Silvan Schüpbach, Matteo Della Bordella, Symon Welfringer et Alex Gammeter ont passé 35 jours à voyager dans la nature sauvage de l'est du Groenland. Entièrement autonome et seul. Le plan était simple : 300km en kayak dans le fjord de Skoldungen, première ascension d'un immense big wall et 300km en kayak retour. Mais ce n’était pas si simple.
Rapport d'expérience de Silvan Schüpbach
Ce n'est un secret pour personne, une première ascension ne se résume pas à quoi, mais plutôt à comment. Un nouveau territoire est une ressource limitée et c'est pourquoi je souhaite parcourir de nouveaux itinéraires dans le style le plus propre possible. Dans une véritable aventure, le succès est incertain, la montagne a des chances de ne pas être gravie. J'aime ça.
En attendant le signal de départ
Avec l'Italien Matteo Della Bordella, le Français Symon Welfringer et le Suisse Alex Gammeter, j'ai atteint Tasiilaq dans l'Est du Groenland à la mi-juillet 2024. Malheureusement, les conditions étaient très défavorables. Une quantité record de banquise a bloqué de nombreuses colonies et rendu le trafic maritime impossible.
Nous avons dû attendre pendant des jours sans rien faire. Ironiquement, j'avais toujours affirmé que les expéditions en kayak au Groenland étaient bien plus agréables que les expéditions classiques dans l'Himalaya car il ne faut pas attendre longtemps et avoir toujours quelque chose à faire.

## Entrées fournies
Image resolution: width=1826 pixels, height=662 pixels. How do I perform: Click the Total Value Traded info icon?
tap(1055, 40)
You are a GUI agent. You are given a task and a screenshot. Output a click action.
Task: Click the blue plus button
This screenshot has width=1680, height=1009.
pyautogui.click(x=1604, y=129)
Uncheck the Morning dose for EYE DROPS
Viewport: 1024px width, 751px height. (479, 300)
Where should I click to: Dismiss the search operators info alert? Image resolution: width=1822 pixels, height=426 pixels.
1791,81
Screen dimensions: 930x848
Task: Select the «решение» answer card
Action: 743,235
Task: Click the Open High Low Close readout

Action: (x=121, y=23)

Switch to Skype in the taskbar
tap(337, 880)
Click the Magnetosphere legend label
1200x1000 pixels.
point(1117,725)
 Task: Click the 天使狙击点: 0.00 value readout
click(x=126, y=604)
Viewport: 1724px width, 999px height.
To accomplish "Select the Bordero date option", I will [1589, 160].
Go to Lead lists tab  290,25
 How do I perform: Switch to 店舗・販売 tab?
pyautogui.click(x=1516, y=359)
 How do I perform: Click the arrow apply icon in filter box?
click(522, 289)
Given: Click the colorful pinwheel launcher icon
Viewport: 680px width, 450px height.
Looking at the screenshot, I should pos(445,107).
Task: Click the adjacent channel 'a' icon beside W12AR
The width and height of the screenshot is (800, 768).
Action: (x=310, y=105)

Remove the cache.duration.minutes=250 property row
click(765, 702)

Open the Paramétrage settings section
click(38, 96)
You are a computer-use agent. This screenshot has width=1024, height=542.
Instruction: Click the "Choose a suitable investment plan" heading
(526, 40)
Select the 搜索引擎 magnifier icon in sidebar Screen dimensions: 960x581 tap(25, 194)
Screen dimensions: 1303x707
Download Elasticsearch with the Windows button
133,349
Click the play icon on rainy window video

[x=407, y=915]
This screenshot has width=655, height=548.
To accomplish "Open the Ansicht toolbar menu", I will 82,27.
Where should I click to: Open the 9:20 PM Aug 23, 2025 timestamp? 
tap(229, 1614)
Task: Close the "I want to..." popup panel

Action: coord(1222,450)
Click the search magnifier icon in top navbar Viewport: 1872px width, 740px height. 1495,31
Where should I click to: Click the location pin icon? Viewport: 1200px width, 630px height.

## Consignes de l'exercice
**a.** Restituez tel quel le passage de l'extrait proposé qui commence par « Nous avons dû » et va jusqu'à « chose à faire. ».
**b.** D'après l'extrait proposé, à quel moment l'équipe est-elle arrivée à Tasiilaq ?

## Corrigé complet
**a.**
Nous avons dû attendre pendant des jours sans rien faire. Ironiquement, j'avais toujours affirmé que les expéditions en kayak au Groenland étaient bien plus agréables que les expéditions classiques dans l'Himalaya car il ne faut pas attendre longtemps et avoir toujours quelque chose à faire.

**b.** À la mi-juillet 2024.